WHAT TO WORK ON
Exactly the lines from the line containing "This screenshot has width=782, height=474." through the final line of the entries below must be returned, and only those, without pictures.

-------- ENTRIES SHOWN

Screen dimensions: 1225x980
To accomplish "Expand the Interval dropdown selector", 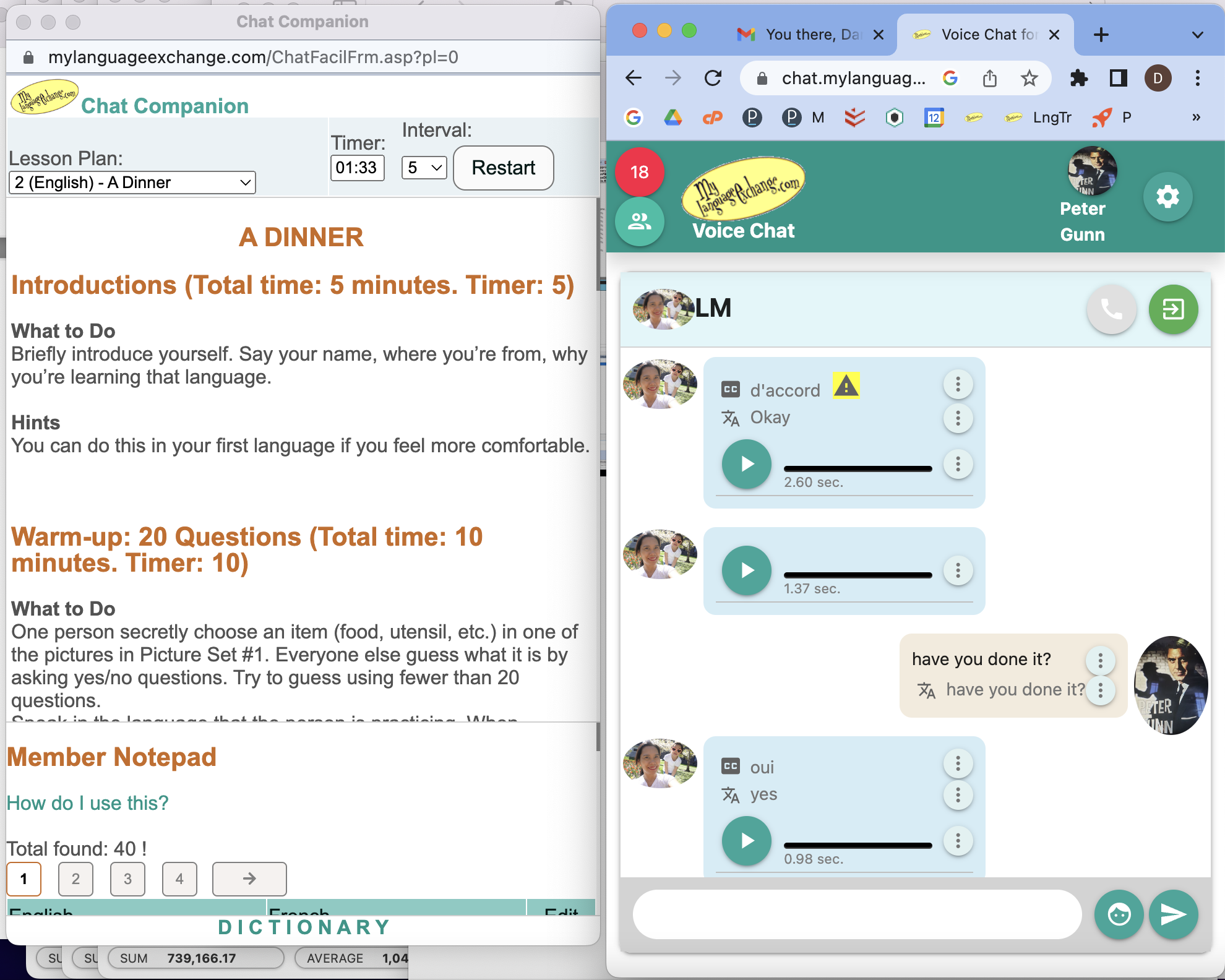I will click(422, 167).
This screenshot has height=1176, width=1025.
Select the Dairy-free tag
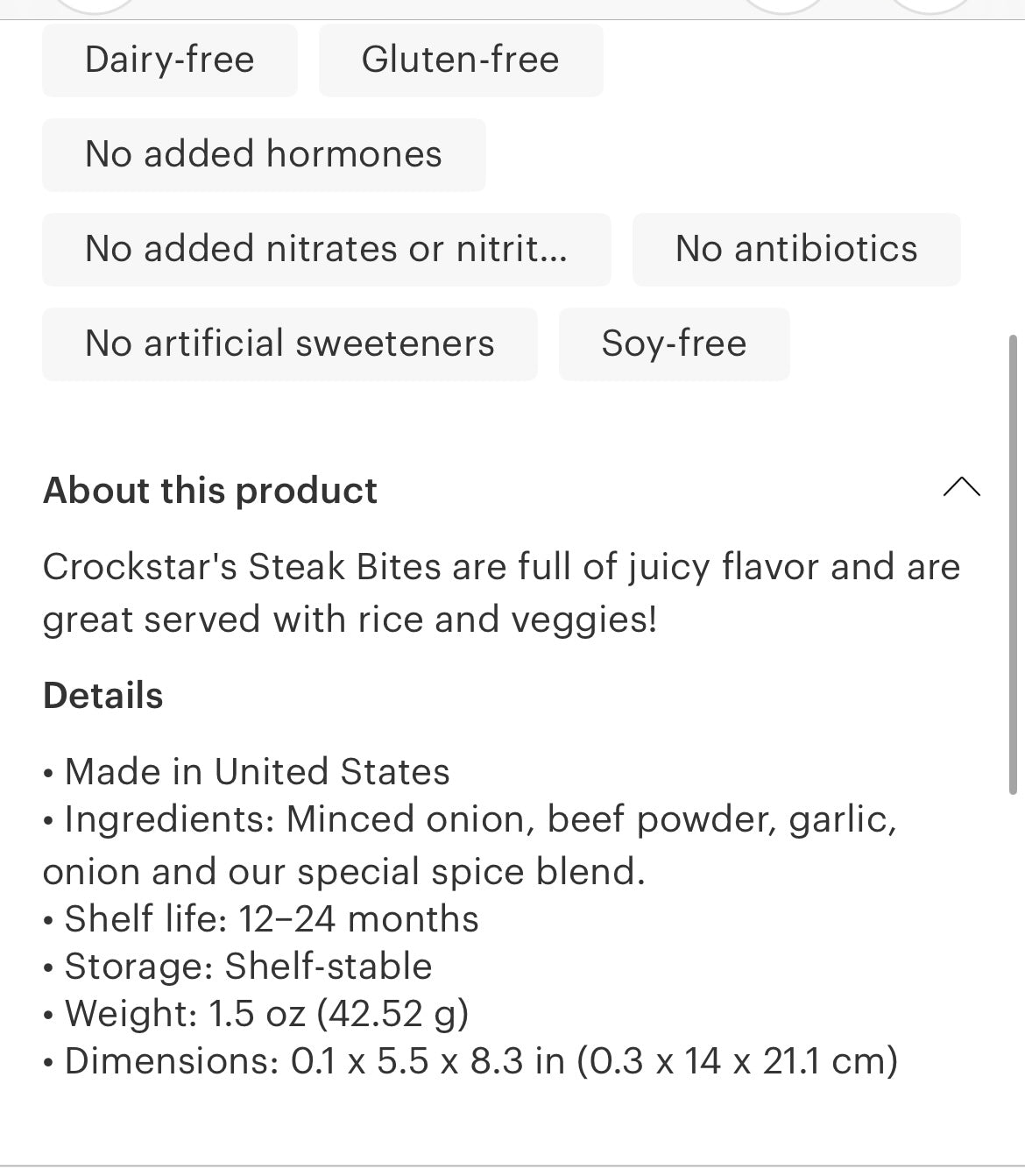[170, 60]
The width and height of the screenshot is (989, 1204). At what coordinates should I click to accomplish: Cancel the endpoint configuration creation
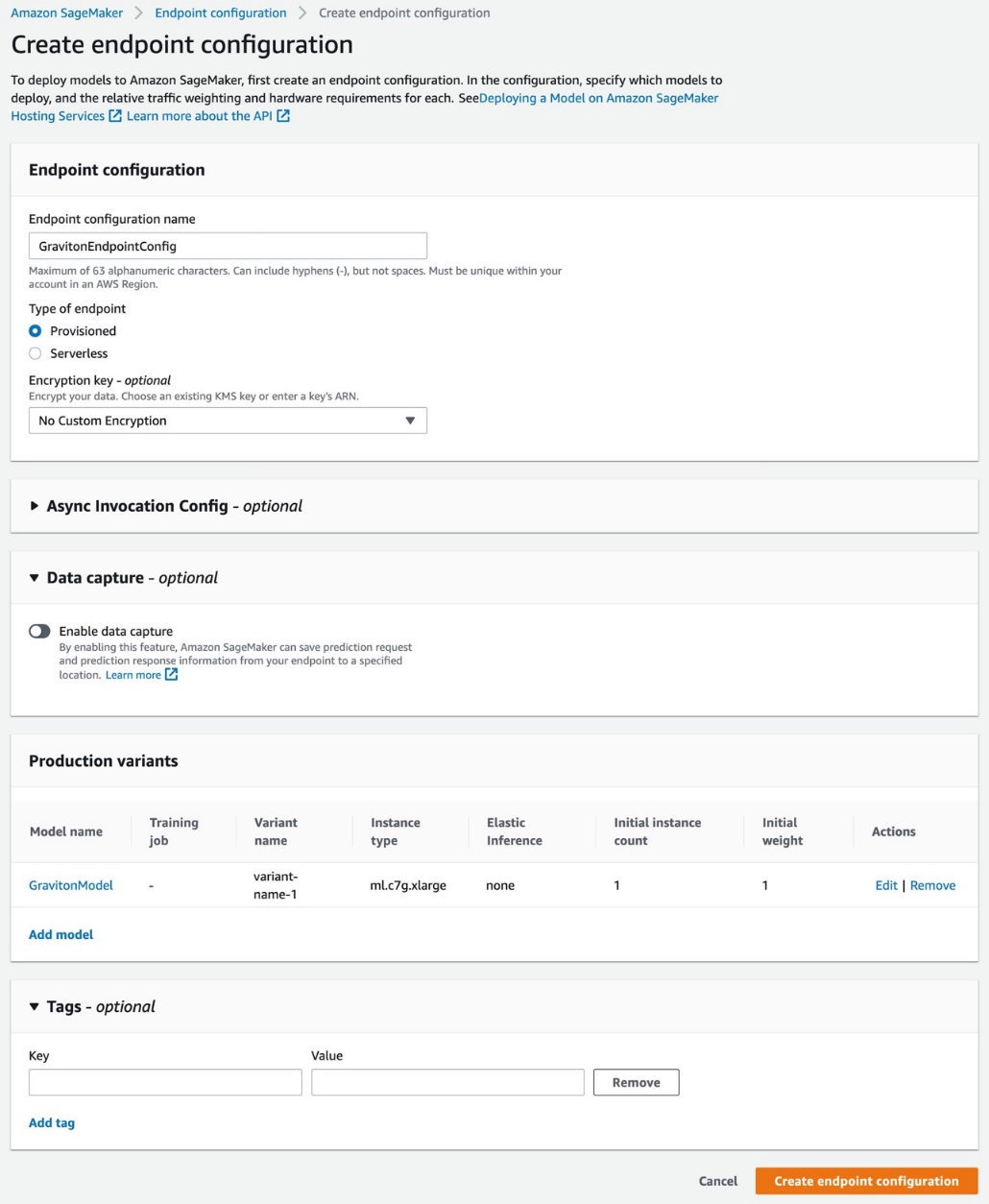click(x=718, y=1181)
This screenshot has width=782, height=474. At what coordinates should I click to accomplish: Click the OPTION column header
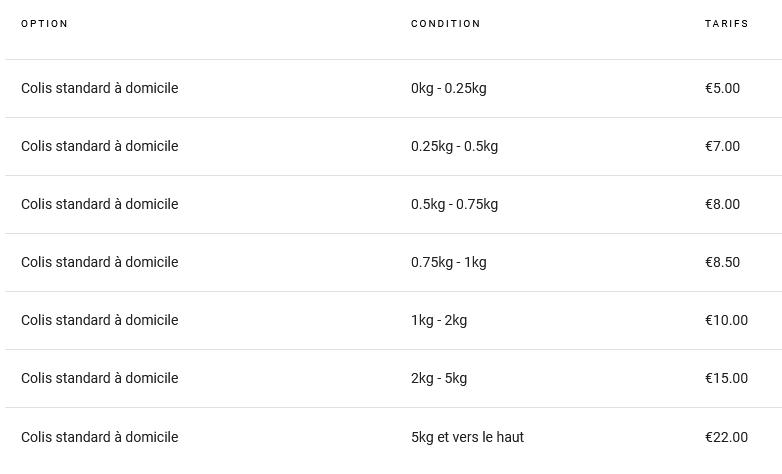click(x=45, y=24)
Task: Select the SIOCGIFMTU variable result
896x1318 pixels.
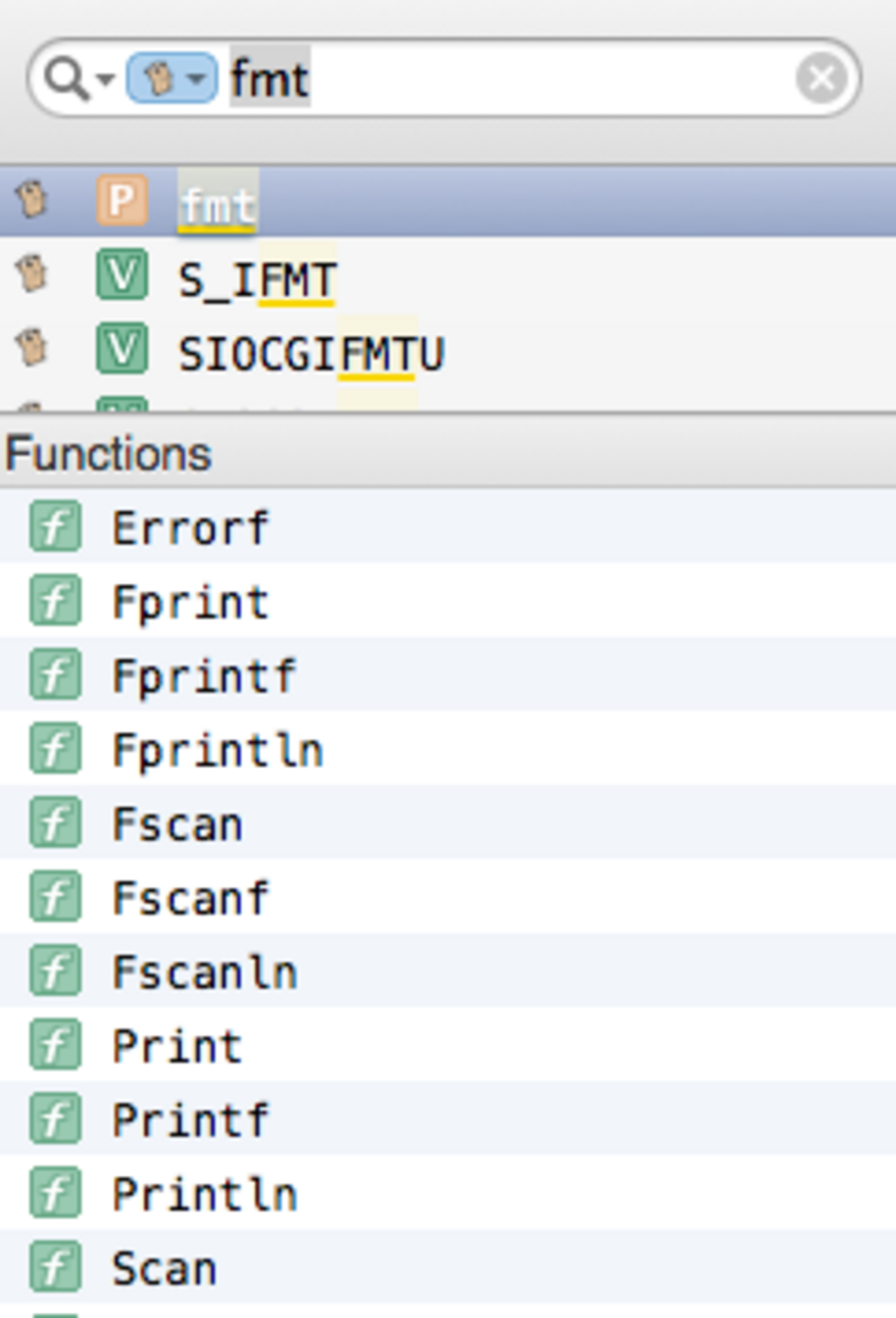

----------------

SOLUTION FOR THIS PROBLEM
This screenshot has width=782, height=474. At what coordinates should I click to accomplish: Click the OPTION column header
click(x=45, y=24)
Task: Select the SIOCGIFMTU variable result
896x1318 pixels.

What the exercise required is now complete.